Supporters of Martha Williams sang her praises Tuesday as the Montana Senate considers whether to make the attorney and former university professor the leader of Montana Fish, Wildlife and Parks, which is one of the highest profile agencies in the state.
Williams, who most recently taught natural resource law at the University of Montana, was nominated by Democratic Gov. Steve Bullock to succeed Jeff Hagener as FWP director. On Tuesday the Senate Fish and Game Committee heard testimony during her confirmation hearing. If successful, her confirmation will be considered by the full body.
Nobody at the hearing testified against her confirmation.
Williams highlighted her personal history growing up on a farm, and her legal history as a former attorney for FWP, as solicitor for the Department of the Interior and as a law professor. Her life’s work and being an outdoorswoman helps her recognize the importance of the agency to Montana, she said.
“I promise to focus on making Fish, Wildlife and Parks efficient and resilient so that we can ably address and adapt to challenges we face now and will face in the future while serving as the stewards of the resources of this great state and the opportunities they represent,” she told the committee.
Williams says she has heard from the Legislature a need to build FWP’s credibility and follow through on commitments the agency makes. The way to accomplish that goal is to pull together and pursue stronger partnerships outside FWP, she said.
About a dozen rose to speak in support of Williams’ confirmation, including conservation and agriculture groups, former students and colleagues, the Confederated Salish and Kootenai Tribes and her son, Ian Williams, who spoke about seeing his mother work long hours as Montana faced federal delisting of wolves and as a professor preparing for class.
Cascade-area rancher and former legislator Emily Hibbard said she believes Williams will be a leader when dealing with contentious issues.
“In my acquaintance which goes back around 25 years, Ms. Williams has consistently shown herself to be a woman of great integrity,” Hibbard said. “She has dignity, grace, knowledge when she speaks, depth and diplomacy, someone who cares. Ms. Williams has dedicated her career to law and her life to the land and the people of Montana who inhabit it.”
+===+
### [What the exercise asks]
Write out everything from "Williams, who most" down to "against her confirmation." in the article on the Martha Williams confirmation hearing, keeping every word the same. The listing that comes next has no role in any of this.
+===+
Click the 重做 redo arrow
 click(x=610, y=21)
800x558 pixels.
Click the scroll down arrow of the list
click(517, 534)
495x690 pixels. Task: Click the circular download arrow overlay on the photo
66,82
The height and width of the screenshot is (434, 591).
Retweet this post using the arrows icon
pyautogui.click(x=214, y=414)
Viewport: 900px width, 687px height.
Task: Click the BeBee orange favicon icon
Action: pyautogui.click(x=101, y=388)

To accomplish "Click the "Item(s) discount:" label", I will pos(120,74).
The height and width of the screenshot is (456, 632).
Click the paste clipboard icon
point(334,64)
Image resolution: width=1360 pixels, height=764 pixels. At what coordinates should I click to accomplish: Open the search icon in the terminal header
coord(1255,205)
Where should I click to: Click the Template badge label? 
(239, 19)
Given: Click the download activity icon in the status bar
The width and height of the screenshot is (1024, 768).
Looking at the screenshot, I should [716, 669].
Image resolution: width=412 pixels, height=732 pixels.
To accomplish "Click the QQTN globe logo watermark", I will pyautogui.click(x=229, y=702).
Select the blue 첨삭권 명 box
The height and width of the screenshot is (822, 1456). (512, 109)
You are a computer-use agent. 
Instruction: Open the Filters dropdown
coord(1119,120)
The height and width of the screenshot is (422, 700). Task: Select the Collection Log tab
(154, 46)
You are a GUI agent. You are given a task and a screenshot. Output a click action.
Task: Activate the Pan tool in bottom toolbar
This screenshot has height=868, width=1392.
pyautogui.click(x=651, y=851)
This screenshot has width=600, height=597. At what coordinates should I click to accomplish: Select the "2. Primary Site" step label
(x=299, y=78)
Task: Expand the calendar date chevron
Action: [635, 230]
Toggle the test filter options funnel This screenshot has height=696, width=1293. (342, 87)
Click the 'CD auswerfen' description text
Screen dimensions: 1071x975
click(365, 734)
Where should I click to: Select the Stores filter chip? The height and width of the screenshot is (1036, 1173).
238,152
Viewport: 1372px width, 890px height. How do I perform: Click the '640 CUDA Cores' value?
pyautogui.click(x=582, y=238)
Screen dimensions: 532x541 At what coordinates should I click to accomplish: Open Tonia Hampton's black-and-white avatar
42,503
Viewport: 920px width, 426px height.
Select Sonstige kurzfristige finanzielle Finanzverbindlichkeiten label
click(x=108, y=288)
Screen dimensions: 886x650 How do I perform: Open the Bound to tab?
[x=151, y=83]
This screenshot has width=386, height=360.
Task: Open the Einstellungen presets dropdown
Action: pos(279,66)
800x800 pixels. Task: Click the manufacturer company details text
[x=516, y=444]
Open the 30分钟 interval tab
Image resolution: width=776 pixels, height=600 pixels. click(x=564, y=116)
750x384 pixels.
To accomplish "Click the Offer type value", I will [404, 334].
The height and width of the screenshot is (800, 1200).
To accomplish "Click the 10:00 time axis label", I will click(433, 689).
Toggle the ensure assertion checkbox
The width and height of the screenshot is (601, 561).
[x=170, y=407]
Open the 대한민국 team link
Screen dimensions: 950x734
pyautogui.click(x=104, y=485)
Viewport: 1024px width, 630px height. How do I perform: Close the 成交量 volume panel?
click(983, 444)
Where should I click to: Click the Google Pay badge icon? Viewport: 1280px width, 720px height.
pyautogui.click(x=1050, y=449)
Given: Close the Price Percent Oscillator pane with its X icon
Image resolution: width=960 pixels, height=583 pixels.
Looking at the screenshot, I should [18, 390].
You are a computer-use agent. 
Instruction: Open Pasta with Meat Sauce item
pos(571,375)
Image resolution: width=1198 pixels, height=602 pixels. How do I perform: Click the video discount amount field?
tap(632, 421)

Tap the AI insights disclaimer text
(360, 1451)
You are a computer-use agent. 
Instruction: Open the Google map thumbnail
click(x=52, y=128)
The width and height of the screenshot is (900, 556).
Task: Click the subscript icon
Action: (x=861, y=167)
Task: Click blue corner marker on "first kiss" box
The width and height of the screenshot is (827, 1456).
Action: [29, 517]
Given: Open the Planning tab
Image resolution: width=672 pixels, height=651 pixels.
+===+
### [Solution for this exercise]
Williams, who most recently taught natural resource law at the University of Montana, was nominated by Democratic Gov. Steve Bullock to succeed Jeff Hagener as FWP director. On Tuesday the Senate Fish and Game Committee heard testimony during her confirmation hearing. If successful, her confirmation will be considered by the full body.
Nobody at the hearing testified against her confirmation.